Our government is committed to delivering proper housing to the low-earners
and tries to persuade banks to make loans availailable. Banks are
(understandably) reluctant because of the history of falling behind in
payments and, frequently, complete failure to catch up (also undestandably on
the part of people with small resources). We then often have the case of a
bank obtaining an eviction order and the whole local community marching in
protest against the eviction. The bank sells the repossessed house for
enought to cancel the debt.
The same happens with cars.
The term 'reposssess' implies prior possession. In effect, looking at the
broad canvas and not worrying about the bookkeeping, the bank purchases the
house or car from the seller and re-sells it to you, even though transfer or
registration is effected into your name. You fail to keep your end of the
bargain and --zapp!! -- you lose your house or car. Worse still, if the
bank doesn't recover the fulll amount outstanding, you continue to be liable
for the balance. And, the bank has no obligation to hold out for the full
value of the house (which usually will have appreciated over time) and to
make the excess over to you.
On Sunday 21 Nov 2004 7:22 am, Joe Thomson wrote:
> (Bill replied:-) In a chattel mortgage, like from a pawnshop, the
> lender takes physical possession of the collateral
> during the term of the loan but not beneficial
> ownership, which he gains only if the borrower
> defaults. The specific property law in the
> particular jurisdiction governs the matter. In a
> collateralized loan like a home mortgage, in most
> jurisdictions (deriving from English common law), the
> borrower maintains titular and beneficial ownership
> of the collateral during the term of amortization.

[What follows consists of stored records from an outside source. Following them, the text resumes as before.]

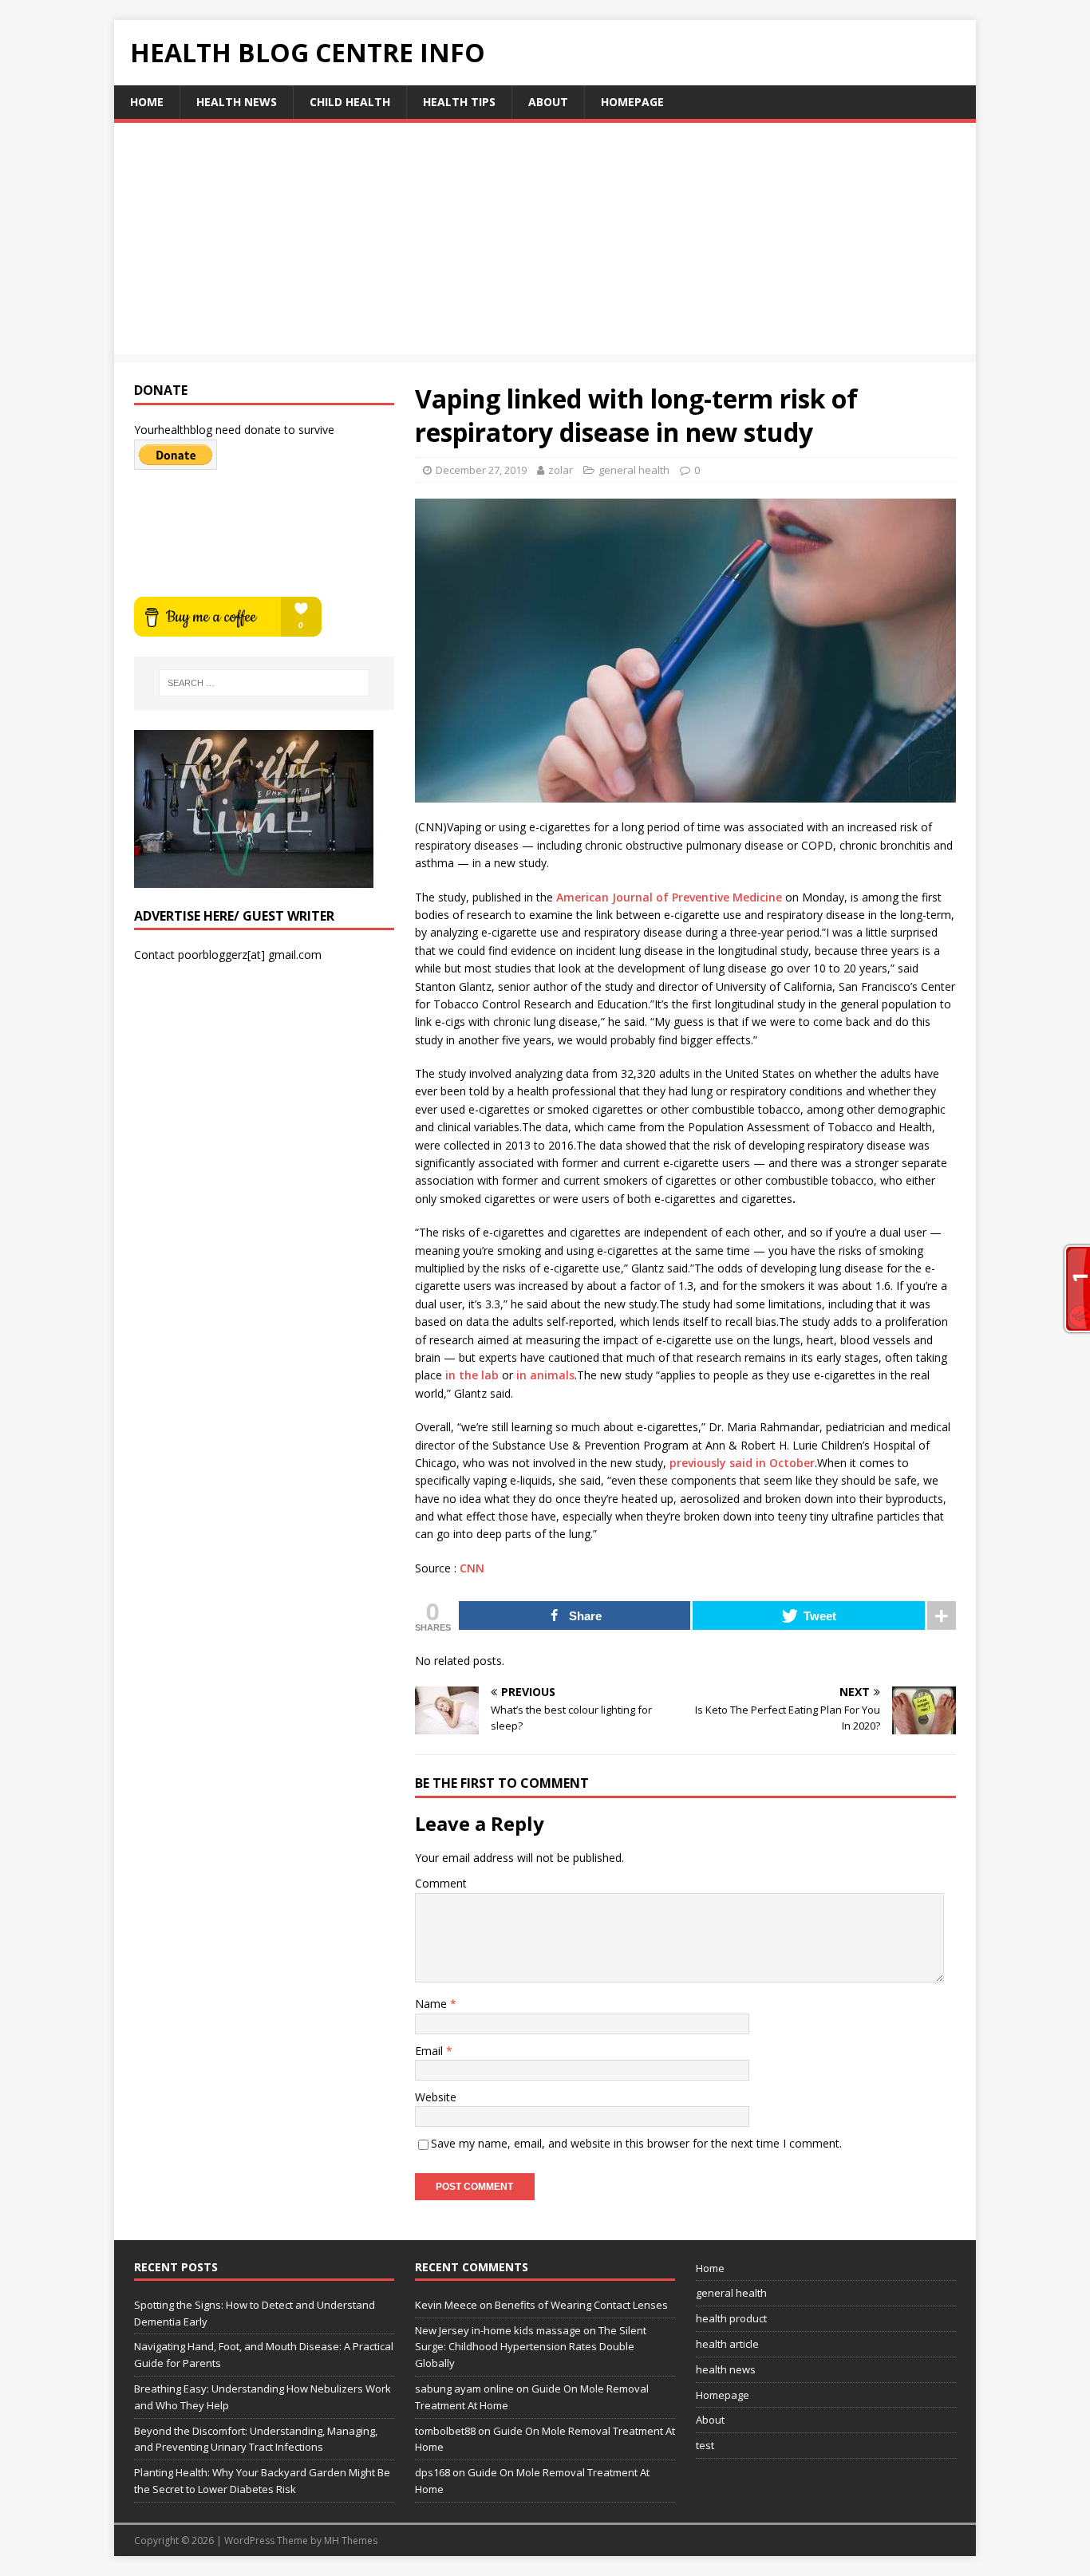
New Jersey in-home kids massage (498, 2330)
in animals (545, 1375)
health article (727, 2344)
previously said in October (742, 1462)
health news (236, 101)
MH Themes (350, 2540)
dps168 (432, 2472)
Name (432, 2003)
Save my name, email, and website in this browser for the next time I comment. (636, 2143)
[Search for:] (264, 682)
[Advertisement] (545, 242)
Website (435, 2097)
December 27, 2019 (481, 470)
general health (633, 470)
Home (147, 101)
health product (731, 2318)
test (705, 2445)
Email (430, 2050)
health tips (459, 101)
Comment (441, 1883)
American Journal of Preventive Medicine (669, 897)
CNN (472, 1568)
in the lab (472, 1375)
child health (350, 101)
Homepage (632, 101)
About (548, 101)
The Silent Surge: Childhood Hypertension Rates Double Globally (530, 2347)
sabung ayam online (464, 2388)
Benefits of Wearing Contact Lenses (581, 2305)
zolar (560, 470)
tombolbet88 (445, 2431)
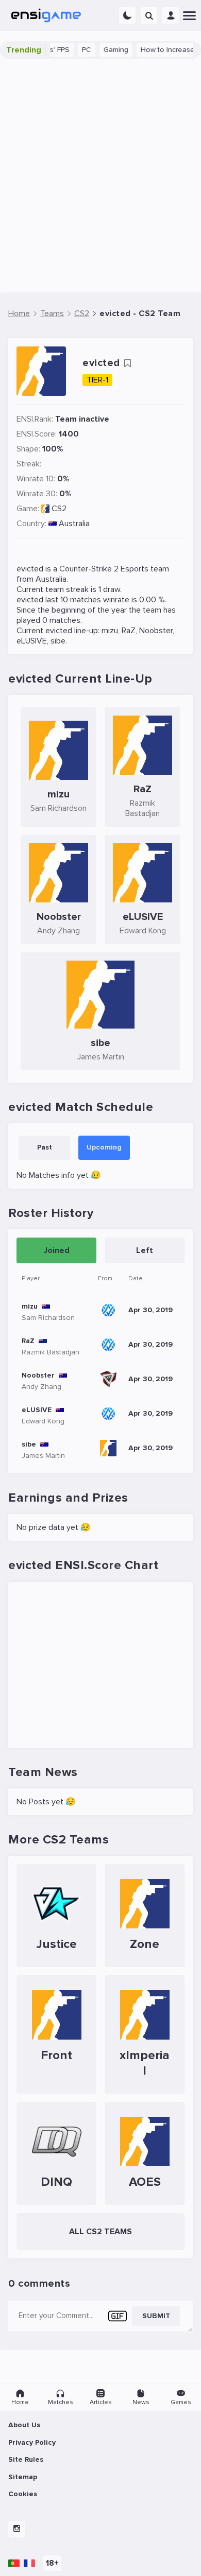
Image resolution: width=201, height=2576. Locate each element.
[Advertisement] (100, 175)
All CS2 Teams (100, 2231)
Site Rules (25, 2459)
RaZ (129, 630)
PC (74, 49)
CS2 (59, 508)
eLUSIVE (31, 641)
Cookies (22, 2494)
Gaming (104, 49)
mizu (110, 630)
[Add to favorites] (127, 363)
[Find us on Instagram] (16, 2529)
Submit (156, 2315)
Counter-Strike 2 (89, 569)
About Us (24, 2425)
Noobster (156, 630)
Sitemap (22, 2477)
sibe (58, 641)
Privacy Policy (32, 2442)
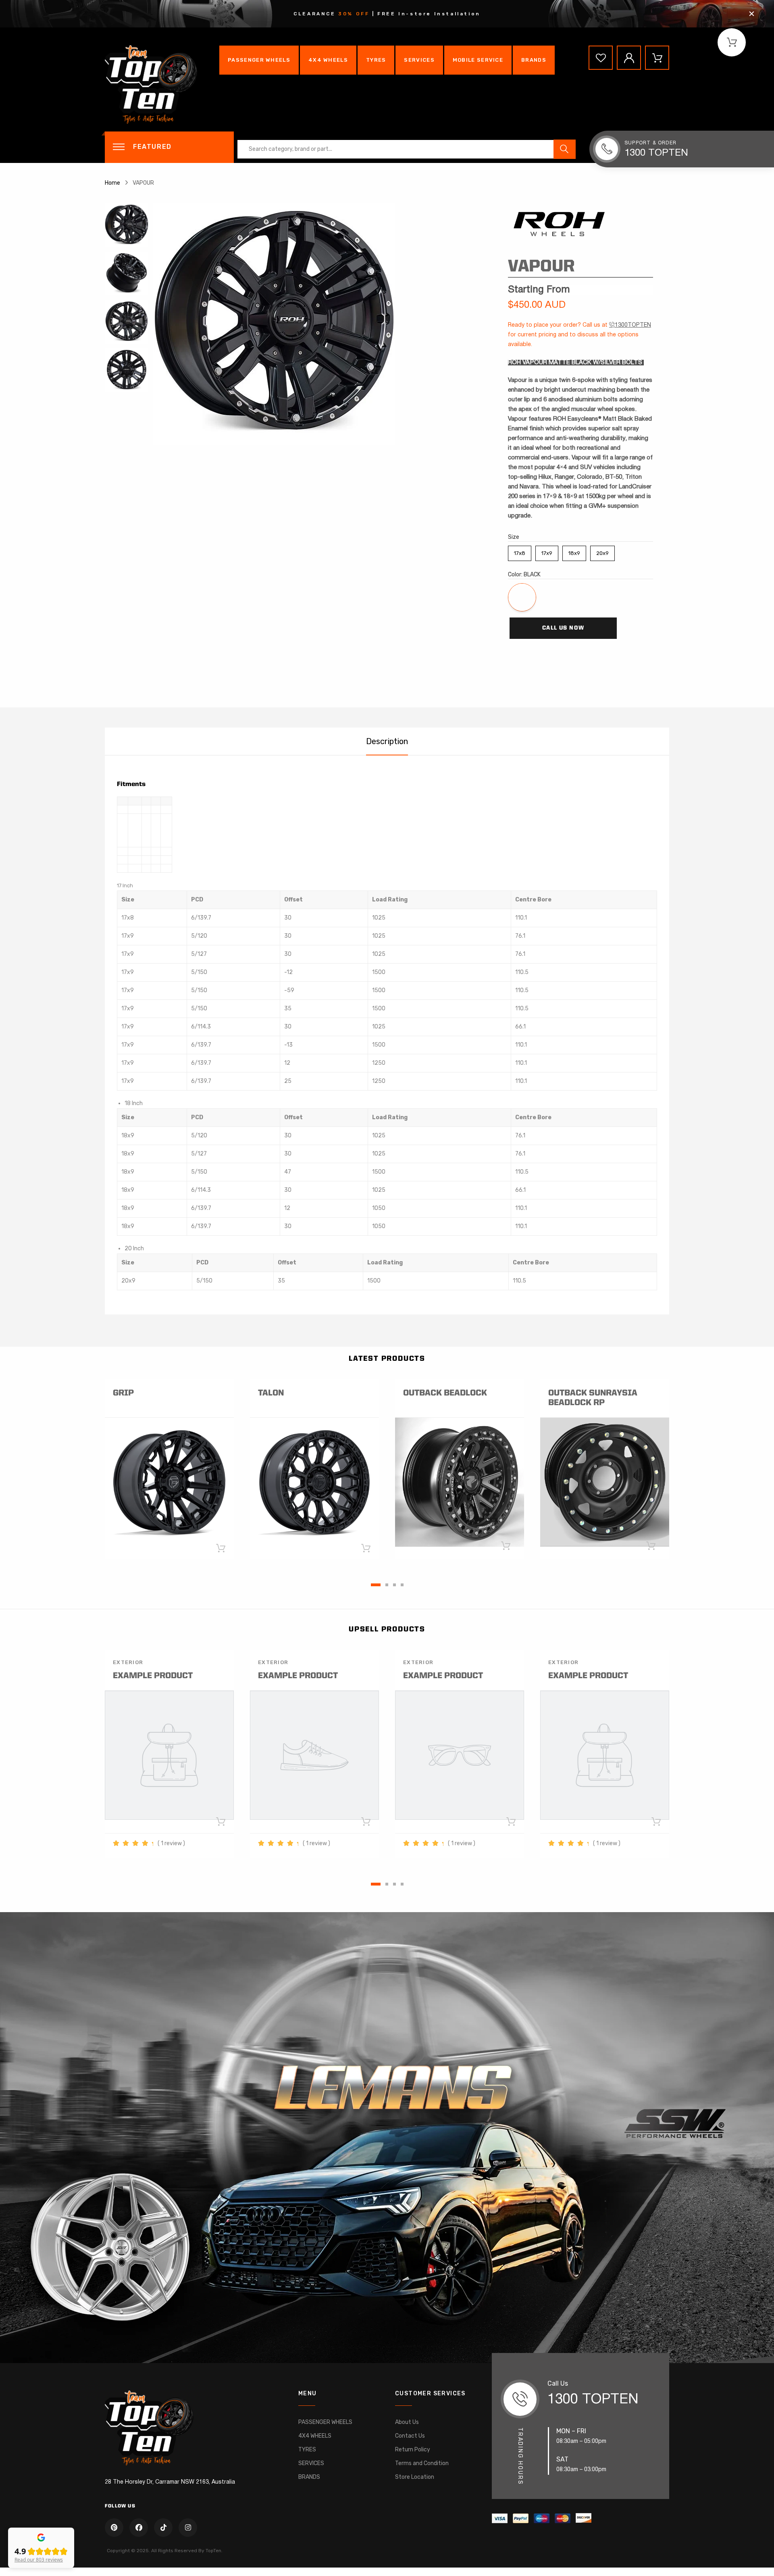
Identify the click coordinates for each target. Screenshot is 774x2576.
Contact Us (410, 2435)
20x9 (602, 551)
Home (112, 182)
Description (387, 741)
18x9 (574, 551)
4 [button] (402, 1584)
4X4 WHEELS (328, 60)
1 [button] (376, 1584)
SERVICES (419, 60)
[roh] (558, 222)
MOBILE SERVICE (478, 60)
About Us (407, 2422)
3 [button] (394, 1584)
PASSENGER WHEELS (259, 60)
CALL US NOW (563, 628)
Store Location (414, 2477)
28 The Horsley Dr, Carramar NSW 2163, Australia (170, 2482)
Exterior (128, 1662)
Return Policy (412, 2449)
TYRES (376, 60)
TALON (271, 1393)
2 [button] (386, 1584)
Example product (153, 1676)
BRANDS (533, 60)
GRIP (123, 1393)
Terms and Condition (422, 2463)
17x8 (520, 551)
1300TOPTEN (633, 325)
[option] (314, 324)
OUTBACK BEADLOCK (445, 1393)
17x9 (547, 551)
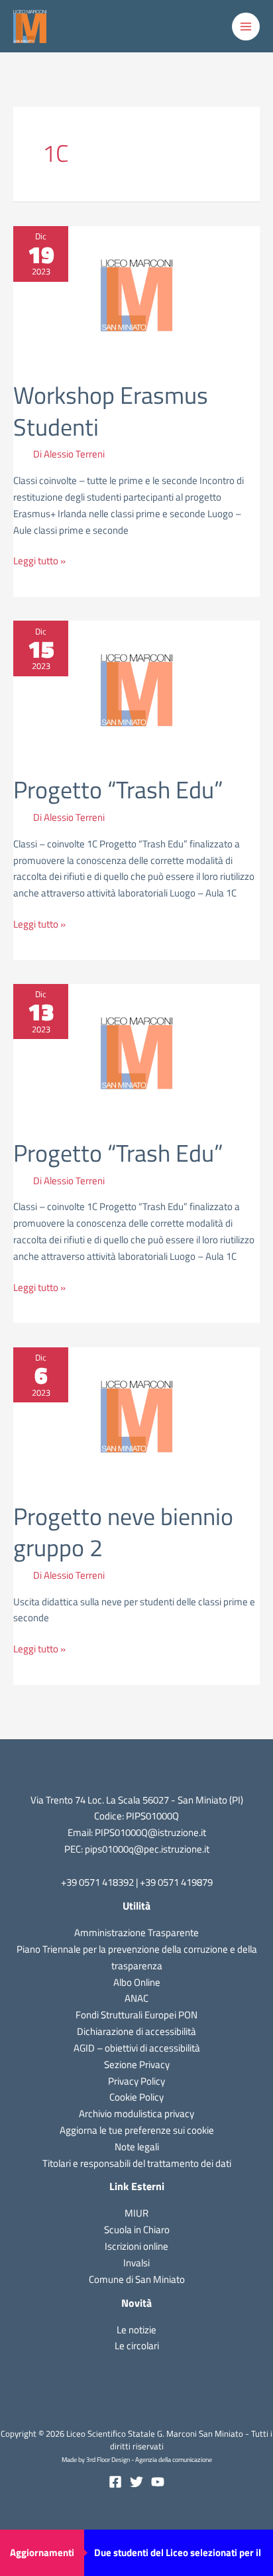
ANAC (136, 1998)
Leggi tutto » (39, 560)
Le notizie (136, 2329)
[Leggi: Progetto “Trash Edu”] (136, 689)
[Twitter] (136, 2481)
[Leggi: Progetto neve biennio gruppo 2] (136, 1415)
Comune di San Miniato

> The lender gains neither beneficial nor titular
> ownership if the borrower defaults and the lender
> forecloses. The property must be sold at public
> I don't think this is still the case in BC, Bill, though it may well be
> so in Texas, or other jurisdictions. I'm personally aware of instances
> where home mortgages were foreclosed upon here, and the properties were
> certainly not sold at public auction. In both instances the sellers of the
> properties had held the mortgage, and when the purchasers defaulted, I
> believe they recovered title to the properties. In one case, after renting
> the house he had recovered for a couple of years, the foreclosing vendor
> re-sold the property for a good deal more than he'd sold it for the first
> time. The titular ownership must have been transferred back to him, for he
> bragged to me more than once how much he made. And he certainly didn't
> share his windfall with the defaulted former title holder! I can't recall
> ever seeing any public auction notices for foreclosed upon residential
> properties here, although for businesses with mortgaged assets that
> default that seems to be somewhat of a different matter.
> In another separate instance, many years ago I purchased a house where
> the previous owner had defaulted on his mortgage, and had been foreclosed
> upon. The title holder was "Central Mortgage and Housing Corp.", a
> Canadian federal government Crown Corporation that guarantees many home
> mortgages written by the private banks. Presumably they paid off the Bank
> when the homeowner walked, and took title to the property. Don't you have
> some agency similar to that in the States? The house was sold to me
> through a listing realtor, in the regular manner any other property might
> be sold, and not by public auction.